If your interest is contemporary fiction in the United States you will also want to look at:
BCCB, The Bulletin of the Center for Children's Books.
Blogs and personal websites
There are so many good ones out there ... we will be adding to this section and would love suggestions that pertain to children's book collecting. To begin with
Peter Sieruta's Collecting Children's Books "most of my life, from my earliest days working in the grade school library to my current job cataloging children's books for a university. I've published young adult fiction, as well as thousands of book reviews, and have contributed articles and essays to a number of magazines and reference volumes dealing with the topic of children's books. To see the books in my collection, please visit librarything.com/catalog/Psierut and click on "author" to get an alphabetical-by-author view."
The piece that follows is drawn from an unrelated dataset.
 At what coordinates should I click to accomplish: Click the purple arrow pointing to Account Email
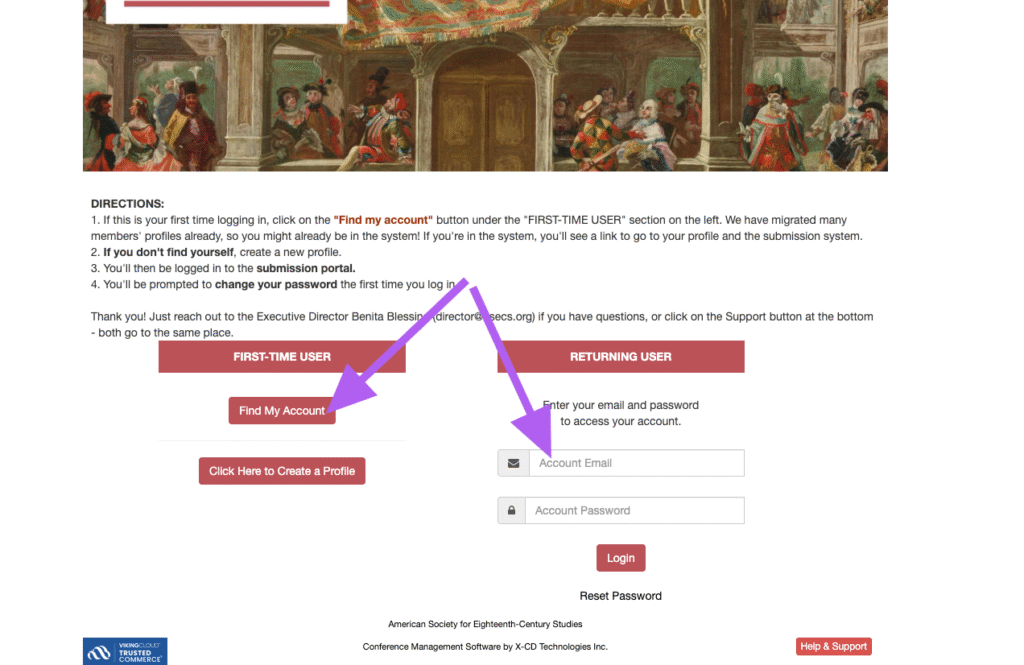(x=514, y=372)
Miscellaneous Resources Database of Award-Winning Children's Literature. We are interested in encouraging individual taste. so we have reservations when it comes to children's book awards. Certainly, fine books for children existed prior to 1921 and if children lose the ability to "translate" from the language of an earlier era, it will only reinforced our present-centeredness....Be that as it may, this frequently updated site is quite amazing:
DAWCL has over 8,000 records from 86 awards across six English-speaking countries (United States, Canada, Australia, New Zealand, England, and Ireland). Click the link Explanation of Awards above to see a list of awards, their countries, and a brief explanation. Each book is indexed to some degree so users can find it using the form search or the keyword search. As I read a book, I index it more fully. Naturally, DAWCL is always a work in progress, so results will change with the addition of new awards, award-winners, and my reading/indexing habits." Lisa R. Bartle.
Caring for books
Binding books -
Trappist Abbey Bookbindery. Probably the best tip on this site! The workmanship of this bindery is beautiful and the costs are reasonable. Set in the lovely Willamette Valley of Oregon.
"We specialize in thesis, dissertation, family history, genealogy, specialty, bible, periodical and monograph binding for individuals as well as for university and other libraries. Please contact us for per copy pricing quotes for either short-run (50 or more) or long-run quantities of a printing.
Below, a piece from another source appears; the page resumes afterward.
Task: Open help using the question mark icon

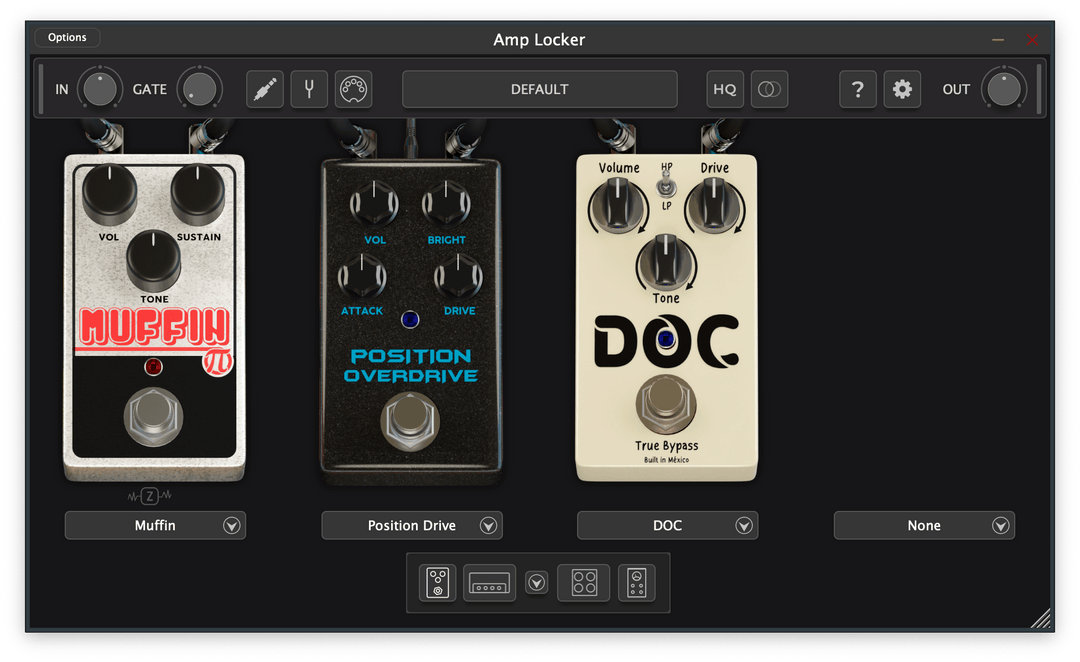Action: click(x=857, y=89)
All volumes are hardcover binding with buckram fabric, according to norms set by the Library Binding Institute for Class A Library Binding, including the requisite acid-free materials."
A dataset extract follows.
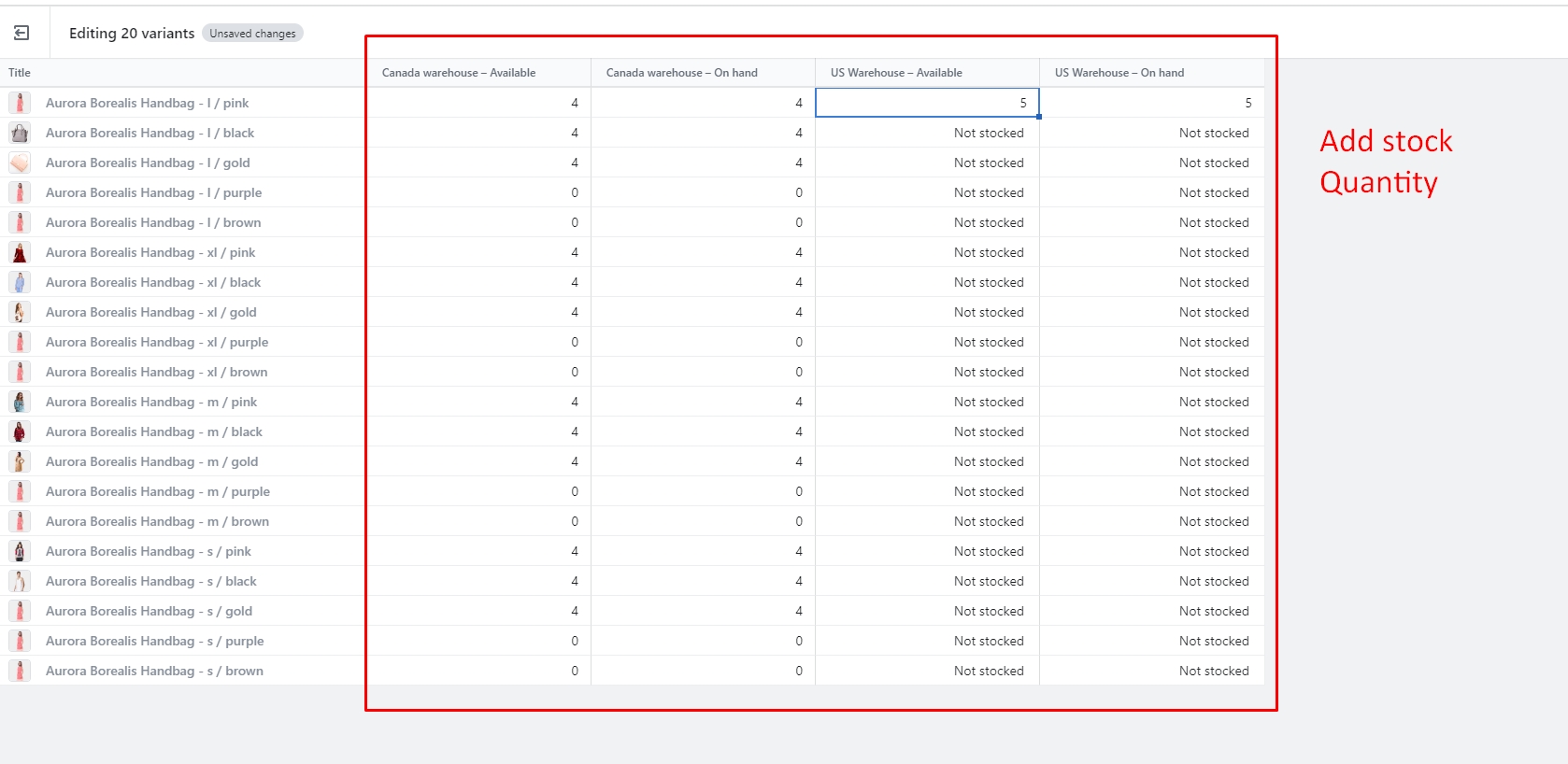Select the Title column header

[20, 73]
Trappist Abbey Bookbindery
PO Box 97, Lafayette, OR 97127-0097
9200 NE Abbey Road, Carlton, OR 97111
(503) 852-0106 Phone | (503) 852-7748 Fax
Archival jacket protectors cost very little more than regular ones and are available from Demco, Brodart, Highsmith, etc. We like the Brodart Just a Fold, which insert from the top. Over the years, those protectors that split in the middle of the backing leave a ridge and finally a dirty line in the jacket; it is very easy to damage a jacket with an end insertion style. We no longer tape protectors closed nor do we use any protectors that come with tape: there is too much danger of the tape catching on the jacket itself. For collectible books, protectors without tape work well and allow inspection of the jacket. For collectible books without jackets, we use the film from Just a Fold to make clear book covers, leaving space at the spine for air circulation. Although not as attractive as the heavy mylar clear book jackets we make for fair books, these protect the books in our shop very well and are safe to leave in place.